▶ [Activity]: Return the records below word for word.

▶ [Records supplied]:

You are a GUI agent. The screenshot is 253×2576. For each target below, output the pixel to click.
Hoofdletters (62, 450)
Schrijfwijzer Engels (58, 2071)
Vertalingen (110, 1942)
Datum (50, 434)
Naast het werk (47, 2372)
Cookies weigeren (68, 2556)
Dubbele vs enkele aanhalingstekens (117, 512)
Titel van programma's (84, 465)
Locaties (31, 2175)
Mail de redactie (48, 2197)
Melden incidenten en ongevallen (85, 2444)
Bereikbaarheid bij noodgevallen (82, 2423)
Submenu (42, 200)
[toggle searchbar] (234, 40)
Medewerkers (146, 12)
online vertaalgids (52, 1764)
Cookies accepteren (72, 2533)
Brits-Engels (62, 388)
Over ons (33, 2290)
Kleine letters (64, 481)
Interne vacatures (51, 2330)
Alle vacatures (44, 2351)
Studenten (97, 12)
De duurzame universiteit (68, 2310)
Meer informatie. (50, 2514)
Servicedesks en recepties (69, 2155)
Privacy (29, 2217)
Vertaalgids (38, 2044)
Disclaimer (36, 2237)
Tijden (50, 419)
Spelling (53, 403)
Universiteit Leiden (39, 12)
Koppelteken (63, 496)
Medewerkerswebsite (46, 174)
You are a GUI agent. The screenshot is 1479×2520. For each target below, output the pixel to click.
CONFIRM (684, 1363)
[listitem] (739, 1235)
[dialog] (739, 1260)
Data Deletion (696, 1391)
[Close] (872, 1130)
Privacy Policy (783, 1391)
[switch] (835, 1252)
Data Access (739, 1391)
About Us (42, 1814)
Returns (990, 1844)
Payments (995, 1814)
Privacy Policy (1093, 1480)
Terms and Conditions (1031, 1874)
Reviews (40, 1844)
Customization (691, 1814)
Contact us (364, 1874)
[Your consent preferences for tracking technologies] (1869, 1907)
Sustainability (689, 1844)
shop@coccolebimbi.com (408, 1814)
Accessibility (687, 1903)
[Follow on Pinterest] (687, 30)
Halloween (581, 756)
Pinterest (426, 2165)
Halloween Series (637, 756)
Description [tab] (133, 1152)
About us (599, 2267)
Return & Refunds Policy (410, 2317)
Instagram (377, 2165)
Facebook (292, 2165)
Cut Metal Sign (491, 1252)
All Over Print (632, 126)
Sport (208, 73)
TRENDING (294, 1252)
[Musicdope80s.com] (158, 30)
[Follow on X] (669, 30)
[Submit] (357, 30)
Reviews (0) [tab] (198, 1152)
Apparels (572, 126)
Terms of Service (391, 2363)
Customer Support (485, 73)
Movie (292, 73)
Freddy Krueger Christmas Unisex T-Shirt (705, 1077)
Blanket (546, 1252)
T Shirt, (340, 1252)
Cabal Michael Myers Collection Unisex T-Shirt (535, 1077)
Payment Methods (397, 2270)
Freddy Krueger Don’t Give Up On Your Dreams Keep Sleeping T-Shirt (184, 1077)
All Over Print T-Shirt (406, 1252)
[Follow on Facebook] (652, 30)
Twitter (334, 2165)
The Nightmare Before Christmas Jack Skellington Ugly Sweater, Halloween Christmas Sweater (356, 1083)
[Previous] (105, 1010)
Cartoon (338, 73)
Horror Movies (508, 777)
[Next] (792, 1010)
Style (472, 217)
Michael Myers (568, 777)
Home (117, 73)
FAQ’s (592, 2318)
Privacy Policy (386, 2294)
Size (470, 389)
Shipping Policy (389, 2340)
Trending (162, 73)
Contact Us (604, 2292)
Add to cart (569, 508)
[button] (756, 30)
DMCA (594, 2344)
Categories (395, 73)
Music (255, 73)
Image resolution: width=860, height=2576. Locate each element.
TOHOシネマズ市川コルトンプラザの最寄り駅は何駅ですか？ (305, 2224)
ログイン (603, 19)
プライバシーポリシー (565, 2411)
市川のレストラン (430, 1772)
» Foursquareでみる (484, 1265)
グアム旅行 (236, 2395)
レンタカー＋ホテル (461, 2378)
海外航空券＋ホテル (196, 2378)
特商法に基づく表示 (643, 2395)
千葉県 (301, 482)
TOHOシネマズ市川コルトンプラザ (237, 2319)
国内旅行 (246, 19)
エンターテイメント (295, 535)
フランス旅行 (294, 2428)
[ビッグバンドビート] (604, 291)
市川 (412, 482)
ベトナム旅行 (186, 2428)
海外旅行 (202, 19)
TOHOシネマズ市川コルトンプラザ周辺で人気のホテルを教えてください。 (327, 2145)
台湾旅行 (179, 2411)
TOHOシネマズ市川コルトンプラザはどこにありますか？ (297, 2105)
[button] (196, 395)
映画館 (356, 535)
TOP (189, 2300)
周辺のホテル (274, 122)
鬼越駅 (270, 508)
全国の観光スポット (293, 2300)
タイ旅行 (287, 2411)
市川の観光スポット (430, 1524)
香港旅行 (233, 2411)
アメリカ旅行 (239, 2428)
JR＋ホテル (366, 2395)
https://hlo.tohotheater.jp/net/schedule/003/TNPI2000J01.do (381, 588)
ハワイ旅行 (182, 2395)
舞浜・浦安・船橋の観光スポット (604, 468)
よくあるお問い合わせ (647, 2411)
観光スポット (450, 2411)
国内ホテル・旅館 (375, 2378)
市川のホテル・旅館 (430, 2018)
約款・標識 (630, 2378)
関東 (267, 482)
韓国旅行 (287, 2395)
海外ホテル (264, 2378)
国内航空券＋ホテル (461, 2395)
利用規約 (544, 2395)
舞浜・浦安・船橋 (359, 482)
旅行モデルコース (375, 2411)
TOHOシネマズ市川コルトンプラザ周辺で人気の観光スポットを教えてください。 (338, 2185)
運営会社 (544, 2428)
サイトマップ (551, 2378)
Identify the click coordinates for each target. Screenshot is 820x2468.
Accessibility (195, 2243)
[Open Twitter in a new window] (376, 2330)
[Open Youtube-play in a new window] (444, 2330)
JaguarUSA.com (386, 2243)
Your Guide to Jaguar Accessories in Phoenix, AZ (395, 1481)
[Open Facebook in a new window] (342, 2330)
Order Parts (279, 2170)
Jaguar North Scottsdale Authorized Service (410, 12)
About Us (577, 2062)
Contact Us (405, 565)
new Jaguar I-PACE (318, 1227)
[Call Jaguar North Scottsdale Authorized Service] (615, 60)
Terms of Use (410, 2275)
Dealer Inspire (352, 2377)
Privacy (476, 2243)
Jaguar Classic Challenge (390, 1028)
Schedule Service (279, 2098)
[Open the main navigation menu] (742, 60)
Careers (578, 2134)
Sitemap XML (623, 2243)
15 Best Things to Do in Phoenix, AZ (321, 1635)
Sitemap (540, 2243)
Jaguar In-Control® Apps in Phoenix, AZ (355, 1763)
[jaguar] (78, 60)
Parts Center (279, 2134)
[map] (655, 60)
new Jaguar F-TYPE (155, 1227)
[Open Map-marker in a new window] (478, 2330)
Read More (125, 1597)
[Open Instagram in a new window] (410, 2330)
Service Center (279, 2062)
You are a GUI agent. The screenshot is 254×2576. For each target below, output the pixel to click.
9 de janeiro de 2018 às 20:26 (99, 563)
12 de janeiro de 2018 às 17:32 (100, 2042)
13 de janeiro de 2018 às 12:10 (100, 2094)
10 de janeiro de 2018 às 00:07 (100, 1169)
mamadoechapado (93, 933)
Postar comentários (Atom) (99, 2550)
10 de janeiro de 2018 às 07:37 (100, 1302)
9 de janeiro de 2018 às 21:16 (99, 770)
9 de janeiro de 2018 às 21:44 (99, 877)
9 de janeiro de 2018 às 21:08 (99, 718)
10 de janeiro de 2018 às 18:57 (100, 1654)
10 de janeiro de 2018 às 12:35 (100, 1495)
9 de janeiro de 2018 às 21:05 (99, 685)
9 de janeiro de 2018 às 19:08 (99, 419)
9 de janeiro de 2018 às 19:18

▶ [Task output]:
You are a GUI agent. The screenshot is 253×2576. For each target below, output the pixel to click.
Hoofdletters (62, 450)
Schrijfwijzer Engels (58, 2071)
Vertalingen (110, 1942)
Datum (50, 434)
Naast het werk (47, 2372)
Cookies weigeren (68, 2556)
Dubbele vs enkele aanhalingstekens (117, 512)
Titel van programma's (84, 465)
Locaties (31, 2175)
Mail de redactie (48, 2197)
Melden incidenten en ongevallen (85, 2444)
Bereikbaarheid bij noodgevallen (82, 2423)
Submenu (42, 200)
[toggle searchbar] (234, 40)
Medewerkers (146, 12)
online vertaalgids (52, 1764)
Cookies accepteren (72, 2533)
Brits-Engels (62, 388)
Over ons (33, 2290)
Kleine letters (64, 481)
Interne vacatures (51, 2330)
Alle vacatures (44, 2351)
Studenten (97, 12)
De duurzame universiteit (68, 2310)
Meer informatie. (50, 2514)
Servicedesks en recepties (69, 2155)
Privacy (29, 2217)
Vertaalgids (38, 2044)
Disclaimer (36, 2237)
Tijden (50, 419)
Spelling (53, 403)
Universiteit Leiden (39, 12)
Koppelteken (63, 496)
Medewerkerswebsite (46, 174)
You are a GUI agent. The screenshot is 1479×2520. For each target below, output the pixel to click.
CONFIRM (684, 1363)
[listitem] (739, 1235)
[dialog] (739, 1260)
Data Deletion (696, 1391)
[Close] (872, 1130)
Privacy Policy (783, 1391)
[switch] (835, 1252)
Data Access (739, 1391)
About Us (42, 1814)
Returns (990, 1844)
Payments (995, 1814)
Privacy Policy (1093, 1480)
Terms and Conditions (1031, 1874)
Reviews (40, 1844)
Customization (691, 1814)
Contact us (364, 1874)
[Your consent preferences for tracking technologies] (1869, 1907)
Sustainability (689, 1844)
shop@coccolebimbi.com (408, 1814)
Accessibility (687, 1903)
[Follow on Pinterest] (687, 30)
Halloween (581, 756)
Pinterest (426, 2165)
Halloween Series (637, 756)
Description [tab] (133, 1152)
About us (599, 2267)
Return & Refunds Policy (410, 2317)
Instagram (377, 2165)
Facebook (292, 2165)
Cut Metal Sign (491, 1252)
All Over Print (632, 126)
Sport (208, 73)
TRENDING (294, 1252)
[Musicdope80s.com] (158, 30)
[Follow on X] (669, 30)
[Submit] (357, 30)
Reviews (0) [tab] (198, 1152)
Apparels (572, 126)
Terms of Service (391, 2363)
Customer Support (485, 73)
Movie (292, 73)
Freddy Krueger Christmas Unisex T-Shirt (705, 1077)
Blanket (546, 1252)
T Shirt, (340, 1252)
Cabal Michael Myers Collection Unisex T-Shirt (535, 1077)
Payment Methods (397, 2270)
Freddy Krueger Don’t Give Up On Your Dreams Keep Sleeping T-Shirt (184, 1077)
All Over Print T-Shirt (406, 1252)
[Follow on Facebook] (652, 30)
Twitter (334, 2165)
The Nightmare Before Christmas Jack Skellington Ugly Sweater, Halloween Christmas Sweater (356, 1083)
[Previous] (105, 1010)
Cartoon (338, 73)
Horror Movies (508, 777)
[Next] (792, 1010)
Style (472, 217)
Michael Myers (568, 777)
Home (117, 73)
FAQ’s (592, 2318)
Privacy Policy (386, 2294)
Size (470, 389)
Shipping Policy (389, 2340)
Trending (162, 73)
Contact Us (604, 2292)
Add to cart (569, 508)
[button] (756, 30)
DMCA (594, 2344)
Categories (395, 73)
Music (255, 73)
Image resolution: width=860, height=2576. Locate each element.
TOHOシネマズ市川コルトンプラザの最寄り駅は何駅ですか？ (305, 2224)
ログイン (603, 19)
プライバシーポリシー (565, 2411)
市川のレストラン (430, 1772)
» Foursquareでみる (484, 1265)
グアム旅行 (236, 2395)
レンタカー＋ホテル (461, 2378)
海外航空券＋ホテル (196, 2378)
特商法に基づく表示 (643, 2395)
千葉県 (301, 482)
TOHOシネマズ市川コルトンプラザ (237, 2319)
国内旅行 (246, 19)
エンターテイメント (295, 535)
フランス旅行 (294, 2428)
[ビッグバンドビート] (604, 291)
市川 (412, 482)
ベトナム旅行 (186, 2428)
海外旅行 (202, 19)
TOHOシネマズ市川コルトンプラザ周辺で人気のホテルを教えてください。 (327, 2145)
台湾旅行 (179, 2411)
TOHOシネマズ市川コルトンプラザはどこにありますか？ (297, 2105)
[button] (196, 395)
映画館 (356, 535)
TOP (189, 2300)
周辺のホテル (274, 122)
鬼越駅 (270, 508)
全国の観光スポット (293, 2300)
タイ旅行 (287, 2411)
市川の観光スポット (430, 1524)
香港旅行 (233, 2411)
アメリカ旅行 (239, 2428)
JR＋ホテル (366, 2395)
https://hlo.tohotheater.jp/net/schedule/003/TNPI2000J01.do (381, 588)
ハワイ旅行 (182, 2395)
舞浜・浦安・船橋の観光スポット (604, 468)
よくあるお問い合わせ (647, 2411)
観光スポット (450, 2411)
国内ホテル・旅館 (375, 2378)
市川のホテル・旅館 (430, 2018)
約款・標識 (630, 2378)
関東 (267, 482)
韓国旅行 (287, 2395)
海外ホテル (264, 2378)
国内航空券＋ホテル (461, 2395)
利用規約 (544, 2395)
舞浜・浦安・船橋 (359, 482)
旅行モデルコース (375, 2411)
TOHOシネマズ市川コルトンプラザ周辺で人気の観光スポットを教えてください。 (338, 2185)
運営会社 (544, 2428)
サイトマップ (551, 2378)
Identify the click coordinates for each target. Screenshot is 820x2468.
Accessibility (195, 2243)
[Open Twitter in a new window] (376, 2330)
[Open Youtube-play in a new window] (444, 2330)
JaguarUSA.com (386, 2243)
Your Guide to Jaguar Accessories in Phoenix, AZ (395, 1481)
[Open Facebook in a new window] (342, 2330)
Order Parts (279, 2170)
Jaguar North Scottsdale Authorized Service (410, 12)
About Us (577, 2062)
Contact Us (405, 565)
new Jaguar I-PACE (318, 1227)
[Call Jaguar North Scottsdale Authorized Service] (615, 60)
Terms of Use (410, 2275)
Dealer Inspire (352, 2377)
Privacy (476, 2243)
Jaguar Classic Challenge (390, 1028)
Schedule Service (279, 2098)
[Open the main navigation menu] (742, 60)
Careers (578, 2134)
Sitemap XML (623, 2243)
15 Best Things to Do in Phoenix, AZ (321, 1635)
Sitemap (540, 2243)
Jaguar In-Control® Apps in Phoenix, AZ (355, 1763)
[jaguar] (78, 60)
Parts Center (279, 2134)
[map] (655, 60)
new Jaguar F-TYPE (155, 1227)
[Open Map-marker in a new window] (478, 2330)
Read More (125, 1597)
[Open Instagram in a new window] (410, 2330)
Service Center (279, 2062)
You are a GUI agent. The screenshot is 254×2576. For each target below, output the pixel to click.
9 de janeiro de 2018 às 20:26 (99, 563)
12 de janeiro de 2018 às 17:32 (100, 2042)
13 de janeiro de 2018 às 12:10 (100, 2094)
10 de janeiro de 2018 às 00:07 (100, 1169)
mamadoechapado (93, 933)
Postar comentários (Atom) (99, 2550)
10 de janeiro de 2018 às 07:37 (100, 1302)
9 de janeiro de 2018 às 21:16 (99, 770)
9 de janeiro de 2018 às 21:44 (99, 877)
9 de janeiro de 2018 às 21:08 (99, 718)
10 de janeiro de 2018 às 18:57 (100, 1654)
10 de janeiro de 2018 às 12:35 (100, 1495)
9 de janeiro de 2018 às 21:05 (99, 685)
9 de janeiro de 2018 às 19:08 (99, 419)
9 de janeiro de 2018 às 19:18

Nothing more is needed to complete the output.